Page excerpt
>>>
Facebook, Farming and the Future
By Karen
I avoided Facebook (FB) for years. I have to admit that I saw it as a narcissistic black hole that could suck you in and remove you from deeper, more natural relationships. Ouch! Yes, that’s how it looked to me. Then I read “What Would Google Do?” by Jeff Jarvis, something else that I chose reluctantly. I didn’t like the boldness in the title play on words. Google is awesomely powerful. Still, I thought the allegory bold and arrogant. But, when I saw the book at the public library, the level of risk in giving it the benefit of the doubt dropped by the cover price, so I checked it out.
Once I began to read, I found the book difficult to put down. In fact, I didn’t put it down until I was finished. I’m still not as fond of the title as the author is, but I am glad that didn’t stop me. The book was so well written that I re-read certain passages simply to appreciate how well they were crafted, not something I expected in a book centered around a technology company. More than that, there were many good points. In fact, many would consider that an understatement. Mr. Jarvis puts tremendous faith in a bright future built by youth and innovation and he talked about FB. He said that people were re-connecting through FB in relationships that would have otherwise been lost. I have spent a lot of time living in different places and that really spoke to me, so I gave it a try.
I found Mr. Jarvis to be completely correct. FB has been a hoot with expected and unexpected experiences and distractions. The happy surprise was that I did, in fact, reconnect with people from the hometown of my youth and from other places along the way. Many of my friends from times past were out there and connected. I saw photos, both old and new, of people I hadn’t seen in years. Just seeing what they look like now took a little of the disconnect out of reunions missed. I was contacted by siblings of friends that I never expected to hear from. Whether they stayed where I knew them or left as I did, there was a community of people with whom I shared an upbringing or a part of a life and they were accessible on non-geographic terms. I was invited to events that I would have otherwise missed. I even got a fuller picture of people in my real world relationships as their posts conveyed opinions, beliefs and humor that never would have come up in the contexts of our real world relationships…So, there are some people I actually know better through our FB relationship. This is, for the most part, something I appreciate.
<<<
Goals
A. Answer these questions about the blog post on Facebook:
(i) What is the title of the book by Jeff Jarvis that the writer read?
(ii) Where did the writer see that book?
(iii) Whose siblings contacted the writer unexpectedly on Facebook?
B. Summarize the blog post on Facebook in two sentences.
C. In the blog post on Facebook, duplicate the passage that begins at the words "Once I began" and stops after "gave it a try.".
The listing that follows has nothing to do with the text above.

Raw data
>>>
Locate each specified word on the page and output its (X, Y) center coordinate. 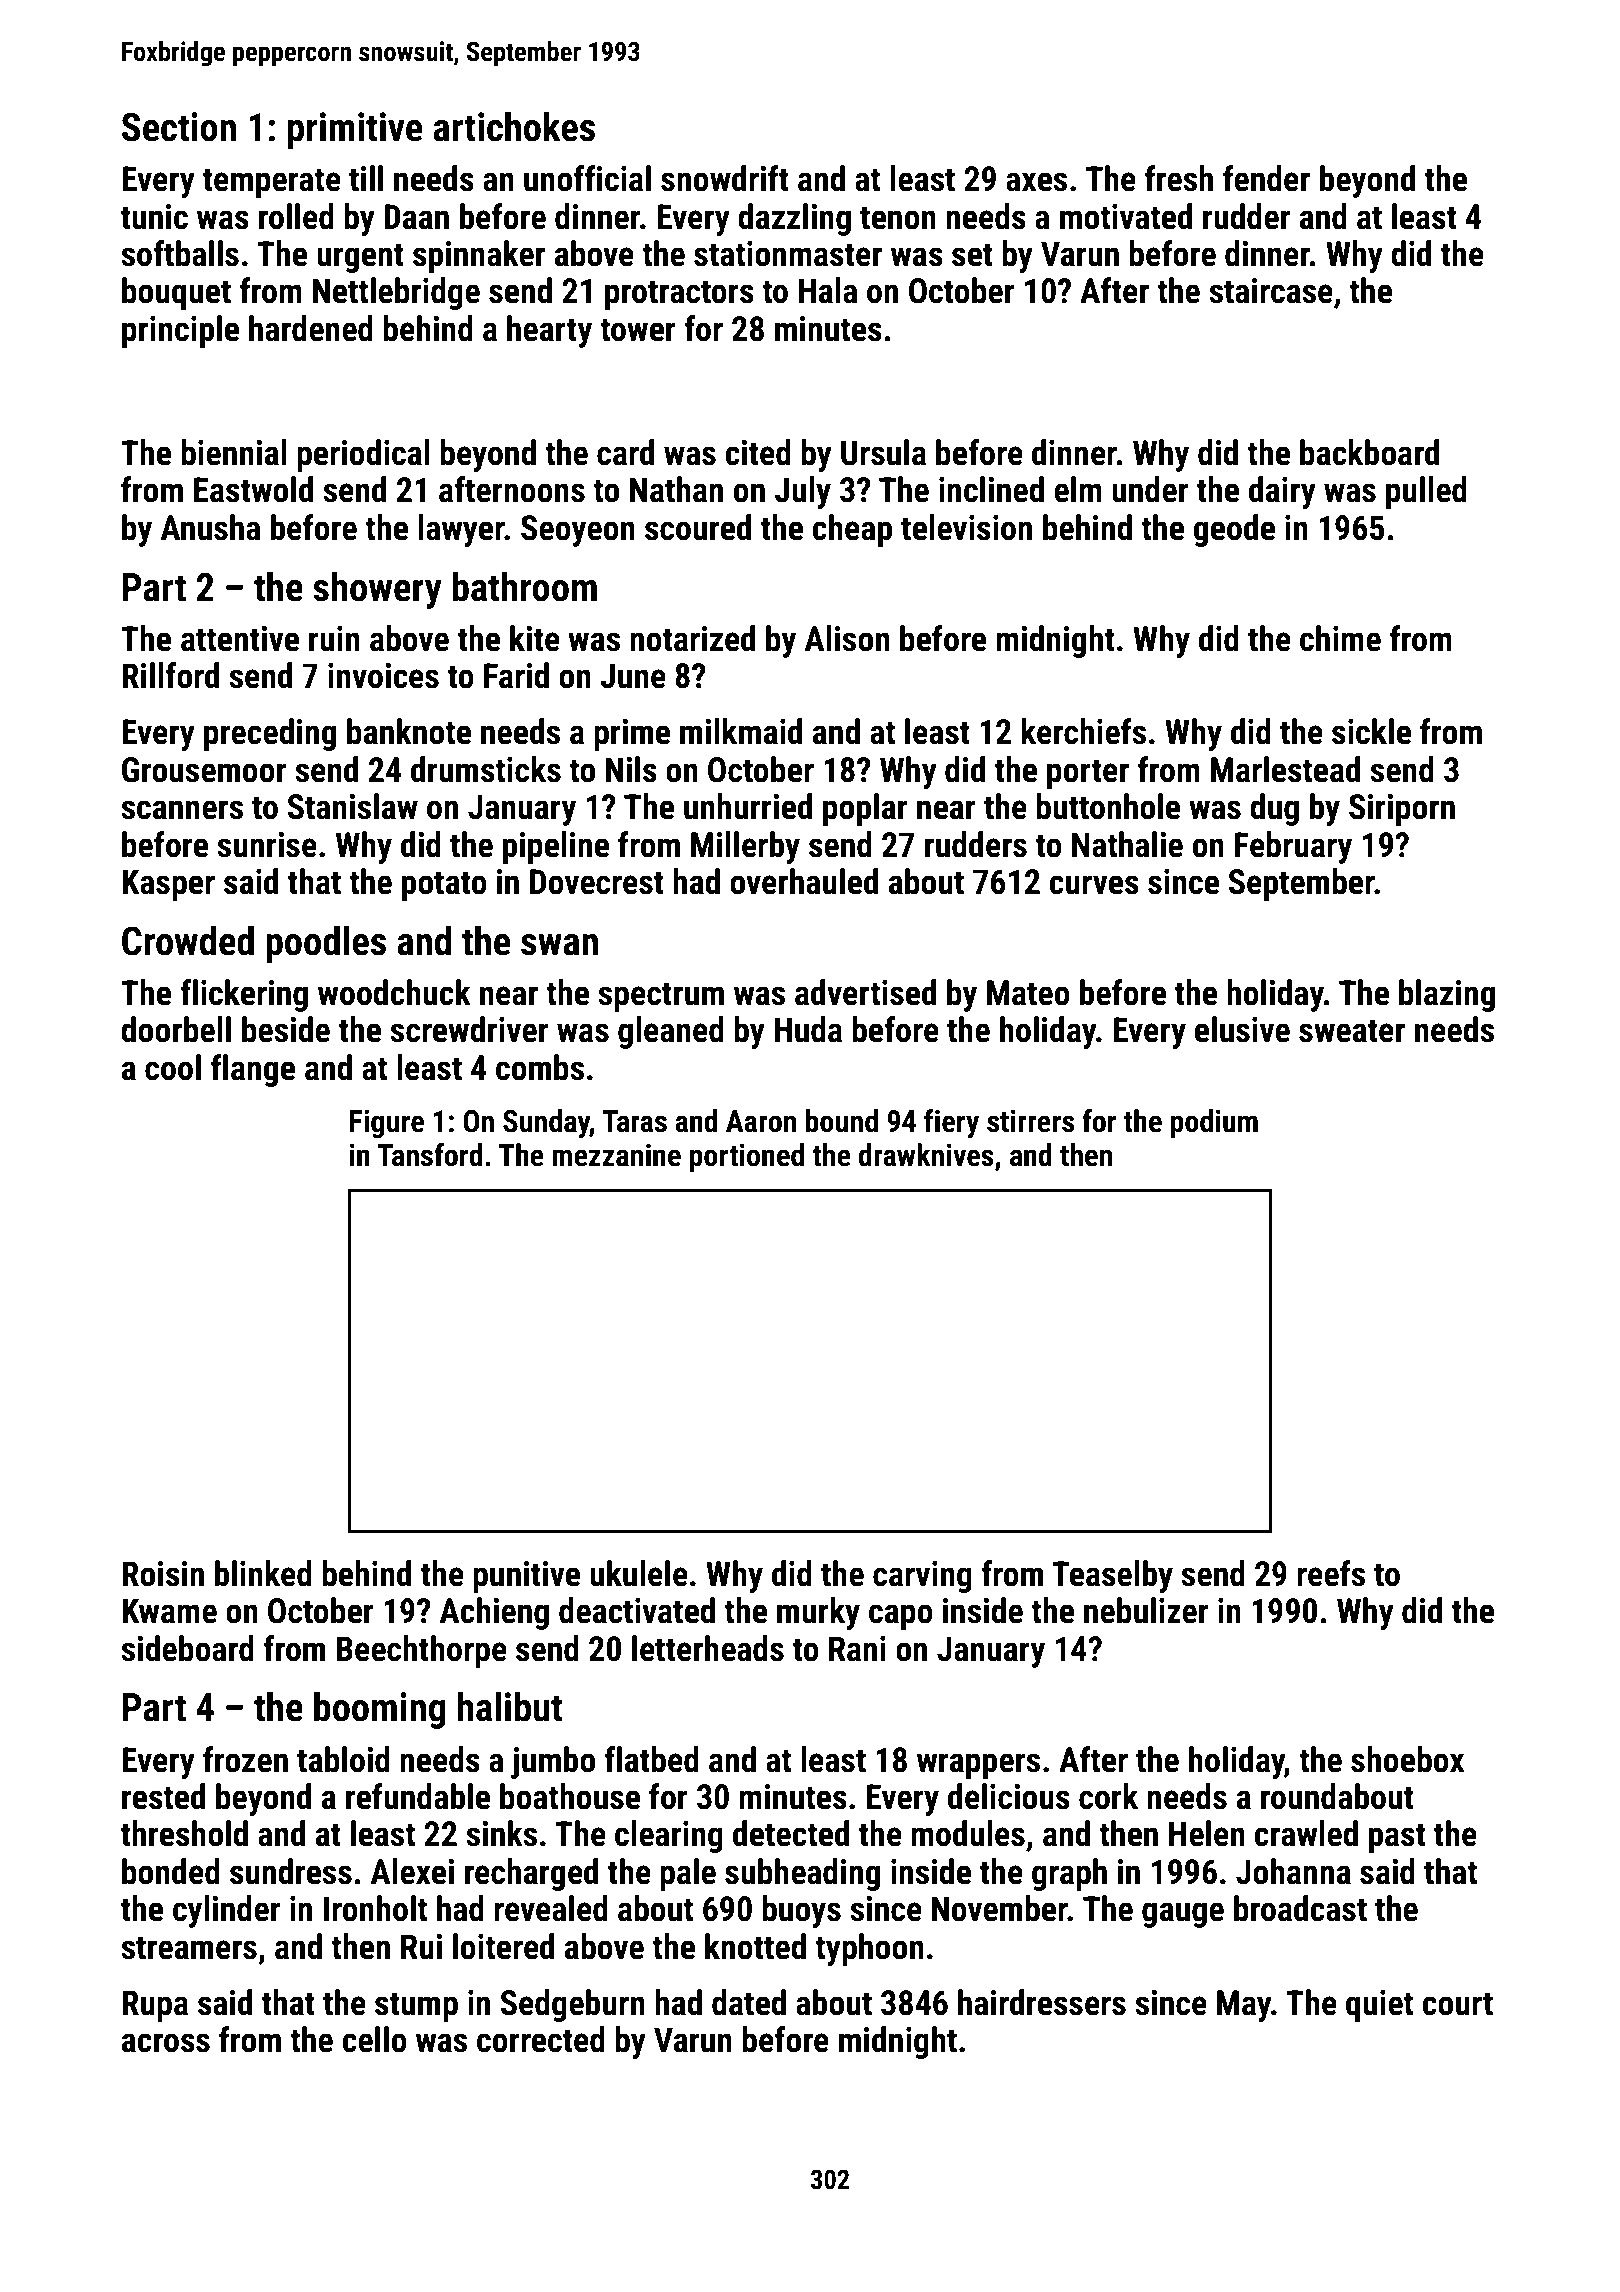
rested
<<<
Answers in order
A.
(i) "What Would Google Do?"
(ii) At the public library.
(iii) The siblings of friends.

B. The writer long avoided Facebook as a narcissistic black hole but tried it after reading Jeff Jarvis's "What Would Google Do?", which said people were reconnecting there in relationships that would otherwise have been lost. Jarvis proved correct: the writer reconnected with people from the hometown of youth and other places, was invited to events, and came to know some people better through Facebook.

C.
Once I began to read, I found the book difficult to put down. In fact, I didn’t put it down until I was finished. I’m still not as fond of the title as the author is, but I am glad that didn’t stop me. The book was so well written that I re-read certain passages simply to appreciate how well they were crafted, not something I expected in a book centered around a technology company. More than that, there were many good points. In fact, many would consider that an understatement. Mr. Jarvis puts tremendous faith in a bright future built by youth and innovation and he talked about FB. He said that people were re-connecting through FB in relationships that would have otherwise been lost. I have spent a lot of time living in different places and that really spoke to me, so I gave it a try.